IMPORTANT 2026 REALITY CONSTRAINTS

You MUST design for current LLM limitations:

World Modeling Limits

LLMs are weak at:

  • causal reasoning consistency
  • long-horizon planning
  • stable beliefs over time
  • recursive reasoning
  • grounded truth without tools

Therefore:

  • narrow domain scope when possible
  • external verification required
  • avoid open-ended autonomous truth generation
  • prefer tool-backed evidence

Epistemic Reliability Risks

LLMs may:

  • hallucinate entities
  • reinforce false assumptions
  • misclassify patterns
  • overgeneralize from little data
  • fail contradiction detection

Therefore:

  • all world-model updates require confidence levels
  • hypotheses need evidence thresholds
  • contradiction checks mandatory
  • human review gates for sensitive domains

Operational Guidance

Prefer systems that are:

  • useful over impressive
  • inspectable over magical
  • narrow over vague
  • testable over aspirational
  • reversible over opaque

YOUR OUTPUT MUST INCLUDE

Generate a complete custom project design containing:

1. Executive Summary

Explain what <AGENT_NAME> does and why this architecture fits.

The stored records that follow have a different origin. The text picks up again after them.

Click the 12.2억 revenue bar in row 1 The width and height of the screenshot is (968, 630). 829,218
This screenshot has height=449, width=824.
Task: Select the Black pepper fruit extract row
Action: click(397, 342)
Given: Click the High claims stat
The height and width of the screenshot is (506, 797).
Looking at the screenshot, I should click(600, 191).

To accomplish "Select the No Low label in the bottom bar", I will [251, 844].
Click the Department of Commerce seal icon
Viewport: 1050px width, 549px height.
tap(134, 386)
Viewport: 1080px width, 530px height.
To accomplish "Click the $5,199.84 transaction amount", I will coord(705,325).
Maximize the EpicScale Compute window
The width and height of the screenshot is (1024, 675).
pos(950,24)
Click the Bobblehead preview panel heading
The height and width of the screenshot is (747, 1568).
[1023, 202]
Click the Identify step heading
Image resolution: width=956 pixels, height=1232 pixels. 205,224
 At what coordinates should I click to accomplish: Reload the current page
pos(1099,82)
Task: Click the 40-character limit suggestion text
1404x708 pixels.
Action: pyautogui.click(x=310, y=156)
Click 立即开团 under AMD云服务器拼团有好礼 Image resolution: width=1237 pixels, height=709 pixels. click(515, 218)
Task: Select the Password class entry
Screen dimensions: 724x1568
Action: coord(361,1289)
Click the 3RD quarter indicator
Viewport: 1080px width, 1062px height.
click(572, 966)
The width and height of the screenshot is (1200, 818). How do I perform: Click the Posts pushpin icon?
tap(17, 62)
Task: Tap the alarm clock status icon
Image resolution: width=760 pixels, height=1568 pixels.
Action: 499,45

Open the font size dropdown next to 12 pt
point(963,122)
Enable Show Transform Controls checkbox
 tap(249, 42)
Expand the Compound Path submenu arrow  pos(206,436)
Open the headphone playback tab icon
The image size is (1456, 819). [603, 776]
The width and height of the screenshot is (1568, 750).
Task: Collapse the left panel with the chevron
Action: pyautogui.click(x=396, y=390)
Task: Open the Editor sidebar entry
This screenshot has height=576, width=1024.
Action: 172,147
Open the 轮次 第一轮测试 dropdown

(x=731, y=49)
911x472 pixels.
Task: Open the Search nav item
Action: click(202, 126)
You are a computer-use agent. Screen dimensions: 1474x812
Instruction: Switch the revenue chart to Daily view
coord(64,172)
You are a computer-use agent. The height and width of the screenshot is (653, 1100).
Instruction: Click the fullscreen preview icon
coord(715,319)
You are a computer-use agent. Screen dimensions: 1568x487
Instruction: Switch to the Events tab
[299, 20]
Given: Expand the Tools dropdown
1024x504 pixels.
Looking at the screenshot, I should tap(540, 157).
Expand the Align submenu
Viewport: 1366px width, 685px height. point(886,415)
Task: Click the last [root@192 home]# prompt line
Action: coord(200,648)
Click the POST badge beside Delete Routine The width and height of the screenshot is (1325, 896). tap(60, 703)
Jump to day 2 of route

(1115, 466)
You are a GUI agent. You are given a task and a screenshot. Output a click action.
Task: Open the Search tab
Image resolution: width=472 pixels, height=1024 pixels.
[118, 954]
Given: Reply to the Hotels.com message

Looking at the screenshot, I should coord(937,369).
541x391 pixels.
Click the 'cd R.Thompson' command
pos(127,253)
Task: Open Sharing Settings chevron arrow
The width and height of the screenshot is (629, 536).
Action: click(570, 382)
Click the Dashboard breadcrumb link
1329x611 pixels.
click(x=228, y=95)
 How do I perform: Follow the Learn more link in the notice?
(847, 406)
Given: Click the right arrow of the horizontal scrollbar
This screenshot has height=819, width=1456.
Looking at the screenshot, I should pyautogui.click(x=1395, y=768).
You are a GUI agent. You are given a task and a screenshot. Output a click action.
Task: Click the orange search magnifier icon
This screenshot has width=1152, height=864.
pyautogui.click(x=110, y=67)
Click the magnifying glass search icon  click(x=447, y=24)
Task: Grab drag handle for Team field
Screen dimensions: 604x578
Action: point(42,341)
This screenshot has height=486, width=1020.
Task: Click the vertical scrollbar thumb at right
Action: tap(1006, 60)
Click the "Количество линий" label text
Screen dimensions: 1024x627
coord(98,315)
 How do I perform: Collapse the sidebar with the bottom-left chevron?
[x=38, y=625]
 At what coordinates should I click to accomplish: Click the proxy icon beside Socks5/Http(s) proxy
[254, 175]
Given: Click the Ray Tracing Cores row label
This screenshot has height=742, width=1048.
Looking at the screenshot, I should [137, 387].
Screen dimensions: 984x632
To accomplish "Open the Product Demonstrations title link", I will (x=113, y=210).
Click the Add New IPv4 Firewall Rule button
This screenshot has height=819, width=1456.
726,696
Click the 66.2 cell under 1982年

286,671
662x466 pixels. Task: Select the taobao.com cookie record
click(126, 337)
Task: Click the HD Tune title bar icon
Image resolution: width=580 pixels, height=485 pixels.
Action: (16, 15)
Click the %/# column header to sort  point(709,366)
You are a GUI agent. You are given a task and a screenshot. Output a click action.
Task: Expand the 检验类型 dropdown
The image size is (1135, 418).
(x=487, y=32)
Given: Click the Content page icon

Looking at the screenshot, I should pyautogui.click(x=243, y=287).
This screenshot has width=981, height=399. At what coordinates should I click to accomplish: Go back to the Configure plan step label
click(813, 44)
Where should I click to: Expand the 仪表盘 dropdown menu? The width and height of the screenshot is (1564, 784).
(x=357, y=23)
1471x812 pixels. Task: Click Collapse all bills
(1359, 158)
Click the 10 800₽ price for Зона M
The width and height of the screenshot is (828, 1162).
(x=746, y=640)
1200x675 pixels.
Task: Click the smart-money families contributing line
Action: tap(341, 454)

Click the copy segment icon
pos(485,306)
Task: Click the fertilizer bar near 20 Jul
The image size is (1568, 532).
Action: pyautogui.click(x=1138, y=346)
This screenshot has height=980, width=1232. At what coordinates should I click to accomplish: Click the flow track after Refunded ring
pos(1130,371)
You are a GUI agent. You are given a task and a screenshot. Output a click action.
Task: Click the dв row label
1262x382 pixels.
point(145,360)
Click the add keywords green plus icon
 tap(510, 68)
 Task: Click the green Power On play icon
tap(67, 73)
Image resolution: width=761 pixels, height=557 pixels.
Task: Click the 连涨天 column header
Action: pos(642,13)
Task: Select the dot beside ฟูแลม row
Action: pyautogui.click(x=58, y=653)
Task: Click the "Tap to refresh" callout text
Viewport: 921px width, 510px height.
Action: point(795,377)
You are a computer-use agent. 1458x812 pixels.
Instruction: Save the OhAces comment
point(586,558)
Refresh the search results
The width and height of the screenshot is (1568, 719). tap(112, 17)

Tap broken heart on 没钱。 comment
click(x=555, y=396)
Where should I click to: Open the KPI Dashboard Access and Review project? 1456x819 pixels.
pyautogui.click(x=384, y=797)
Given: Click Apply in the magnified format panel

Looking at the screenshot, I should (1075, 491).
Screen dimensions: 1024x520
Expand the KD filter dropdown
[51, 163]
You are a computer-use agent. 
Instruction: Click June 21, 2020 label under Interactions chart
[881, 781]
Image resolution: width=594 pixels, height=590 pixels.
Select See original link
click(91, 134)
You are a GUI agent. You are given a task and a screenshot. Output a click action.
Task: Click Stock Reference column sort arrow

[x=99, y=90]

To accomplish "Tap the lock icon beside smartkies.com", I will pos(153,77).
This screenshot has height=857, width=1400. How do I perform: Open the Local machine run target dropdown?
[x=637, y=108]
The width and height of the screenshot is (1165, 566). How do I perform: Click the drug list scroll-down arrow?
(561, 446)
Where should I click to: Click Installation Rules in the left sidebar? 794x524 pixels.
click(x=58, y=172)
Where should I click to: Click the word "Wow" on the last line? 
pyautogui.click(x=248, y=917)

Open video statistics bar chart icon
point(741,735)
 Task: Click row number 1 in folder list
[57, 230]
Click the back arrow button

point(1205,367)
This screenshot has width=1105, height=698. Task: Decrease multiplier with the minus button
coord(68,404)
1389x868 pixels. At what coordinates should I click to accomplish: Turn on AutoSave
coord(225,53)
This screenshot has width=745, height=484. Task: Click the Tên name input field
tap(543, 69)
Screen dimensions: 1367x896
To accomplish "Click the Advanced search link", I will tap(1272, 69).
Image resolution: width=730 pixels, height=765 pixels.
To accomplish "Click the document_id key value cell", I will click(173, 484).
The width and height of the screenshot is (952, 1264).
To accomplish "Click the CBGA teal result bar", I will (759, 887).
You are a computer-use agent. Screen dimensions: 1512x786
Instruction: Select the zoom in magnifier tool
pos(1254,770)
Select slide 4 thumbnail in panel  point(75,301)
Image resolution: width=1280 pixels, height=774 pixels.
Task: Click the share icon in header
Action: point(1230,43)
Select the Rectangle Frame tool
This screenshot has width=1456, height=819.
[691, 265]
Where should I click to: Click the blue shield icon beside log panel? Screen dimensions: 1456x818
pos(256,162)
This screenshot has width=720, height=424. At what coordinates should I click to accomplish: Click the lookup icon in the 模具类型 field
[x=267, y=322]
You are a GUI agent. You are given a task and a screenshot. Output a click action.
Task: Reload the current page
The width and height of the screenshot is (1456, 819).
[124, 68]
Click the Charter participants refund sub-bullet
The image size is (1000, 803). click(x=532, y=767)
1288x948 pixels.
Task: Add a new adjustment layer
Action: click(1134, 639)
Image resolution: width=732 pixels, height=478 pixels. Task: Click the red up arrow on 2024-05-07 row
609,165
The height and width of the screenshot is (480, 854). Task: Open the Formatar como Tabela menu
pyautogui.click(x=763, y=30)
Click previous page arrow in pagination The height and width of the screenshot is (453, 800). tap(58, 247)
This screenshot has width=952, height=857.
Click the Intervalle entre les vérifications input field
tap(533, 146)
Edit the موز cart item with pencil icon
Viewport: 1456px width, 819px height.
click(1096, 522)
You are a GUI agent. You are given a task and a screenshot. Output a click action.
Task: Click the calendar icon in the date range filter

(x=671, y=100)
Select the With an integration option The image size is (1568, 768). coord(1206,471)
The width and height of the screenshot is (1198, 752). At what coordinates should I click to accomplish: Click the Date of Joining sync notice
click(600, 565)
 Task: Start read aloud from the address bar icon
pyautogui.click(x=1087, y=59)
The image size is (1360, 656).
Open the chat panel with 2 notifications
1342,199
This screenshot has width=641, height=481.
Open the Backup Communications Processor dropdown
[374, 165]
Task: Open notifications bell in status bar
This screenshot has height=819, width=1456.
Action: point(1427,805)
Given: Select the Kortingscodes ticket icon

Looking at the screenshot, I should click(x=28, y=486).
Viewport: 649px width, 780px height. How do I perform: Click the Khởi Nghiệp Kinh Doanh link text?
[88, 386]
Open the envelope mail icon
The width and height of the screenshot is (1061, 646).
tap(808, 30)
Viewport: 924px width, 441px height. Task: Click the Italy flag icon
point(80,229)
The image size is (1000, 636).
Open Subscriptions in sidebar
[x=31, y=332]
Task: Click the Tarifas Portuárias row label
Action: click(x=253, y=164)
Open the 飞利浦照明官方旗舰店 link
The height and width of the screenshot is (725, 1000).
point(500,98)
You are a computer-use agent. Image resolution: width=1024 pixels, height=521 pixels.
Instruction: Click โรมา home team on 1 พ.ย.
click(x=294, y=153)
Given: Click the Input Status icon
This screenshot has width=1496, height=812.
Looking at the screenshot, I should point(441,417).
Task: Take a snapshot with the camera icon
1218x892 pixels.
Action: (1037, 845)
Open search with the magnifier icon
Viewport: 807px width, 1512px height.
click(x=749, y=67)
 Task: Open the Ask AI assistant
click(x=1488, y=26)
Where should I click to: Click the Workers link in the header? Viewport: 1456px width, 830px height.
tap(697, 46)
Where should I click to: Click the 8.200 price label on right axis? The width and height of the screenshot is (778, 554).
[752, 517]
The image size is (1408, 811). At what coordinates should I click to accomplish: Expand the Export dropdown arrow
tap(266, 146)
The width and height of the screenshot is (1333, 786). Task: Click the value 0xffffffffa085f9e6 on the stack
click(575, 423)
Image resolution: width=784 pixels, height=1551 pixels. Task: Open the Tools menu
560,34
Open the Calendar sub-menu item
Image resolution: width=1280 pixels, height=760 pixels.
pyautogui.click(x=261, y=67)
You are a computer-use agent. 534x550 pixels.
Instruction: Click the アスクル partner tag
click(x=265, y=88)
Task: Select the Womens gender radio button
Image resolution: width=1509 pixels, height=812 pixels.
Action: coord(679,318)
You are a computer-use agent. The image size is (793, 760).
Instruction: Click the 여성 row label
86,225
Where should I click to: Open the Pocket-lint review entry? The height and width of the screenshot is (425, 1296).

2. Recommended Runtime Shape

Choose one:

  • single container
  • multi-container
  • orchestrator + workers
  • local-only runtime
  • enterprise isolated runtime

Explain why.

3. Purpose-Built Filesystem Layout

Generate only files relevant to this use case.

Examples:

  • compliance agents need audit/
  • coding agents need repos/
  • research agents need sources/
  • support agents need customers/
  • legal agents need clauses/
  • medical agents need approvals/

Avoid generic unnecessary folders.

4. Custom Agent Memory Model

Choose which should exist:

  • skills
  • procedures
  • world model
  • cases
  • templates
  • verified facts
  • hypotheses
  • user preferences
  • policies

And justify each.

5. Verification Architecture

Design domain-appropriate checks such as:

  • tests
  • linting
  • simulation
  • API validation
  • human approval
  • dual model review
  • citations required
  • deterministic tool checks

6. Learning Policy

Based on <LEARNING_ALLOWED> choose:

  • no learning
  • reward logs only
  • constrained skill learning
  • active skill + world model learning

Define strict boundaries.

7. Model Routing Policy

Based on <BUDGET_PRIORITY> define:

  • cheap fast model for routine tasks
  • stronger model for difficult tasks
  • premium model only for high stakes

8. Security Policy

Use <RISK_LEVEL> and <PRIVACY_REQUIREMENTS>.

Include:

  • network access rules
  • secret handling
  • logging restrictions
  • PII policy
  • sandboxing
  • approval gates

9. Docker Project Files

Generate:

  • Dockerfile
  • docker-compose.yml (if useful)
  • agents.yaml
  • env.example
  • startup flow

All customized for this purpose.

10. Observability

Metrics and logs specific to the mission.

Examples:

  • code fix success rate
  • legal clause precision
  • customer satisfaction proxy
  • false positive rate
  • hallucination incidents
  • approval rejection rate

11. Example Tasks

Give 10 realistic tasks for <AGENT_NAME>.

12. Risks & Failure Modes

Specific to the domain.

13. Recommended v1 Scope

What to ship first in 2 weeks.

14. v2 Expansion Plan

What to add after real usage data.


STYLE RULES

  • Be concrete.
  • Prefer practical over theoretical.
  • Avoid hype.
  • Assume 2026 LLM limitations are real.
  • If the requested design is dangerous or unrealistic, scale it down safely.
  • If <PRIMARY_PURPOSE> is broad, narrow it into a viable first version.
  • If <PRIMARY_PURPOSE> is too vague, infer best practical scope.

OUTPUT FORMAT

Use clean markdown with sections, code blocks, tables, and operational details.


USER VALUES

AGENT_NAME: <AGENT_NAME>
PRIMARY_PURPOSE: <PRIMARY_PURPOSE>
DOMAIN:
TARGET_USERS: <TARGET_USERS>
TASK_EXAMPLES: <TASK_EXAMPLES>
RISK_LEVEL: <RISK_LEVEL>
AUTONOMY_LEVEL: <AUTONOMY_LEVEL>
TOOLS_ALLOWED: <TOOLS_ALLOWED>
TOOLS_FORBIDDEN: <TOOLS_FORBIDDEN>
DATA_SOURCES: <DATA_SOURCES>
SUCCESS_METRICS: <SUCCESS_METRICS>
DEPLOYMENT_ENV: <DEPLOYMENT_ENV>
BUDGET_PRIORITY: <BUDGET_PRIORITY>
PRIVACY_REQUIREMENTS: <PRIVACY_REQUIREMENTS>
HUMAN_REVIEW_POINTS: <HUMAN_REVIEW_POINTS>
MULTI_AGENT_REQUIRED: <MULTI_AGENT_REQUIRED>
LONG_TERM_MEMORY: <LONG_TERM_MEMORY>
LEARNING_ALLOWED: <LEARNING_ALLOWED>
OUTPUT_STYLE: <OUTPUT_STYLE>

Now generate the best custom AgentOS runtime design.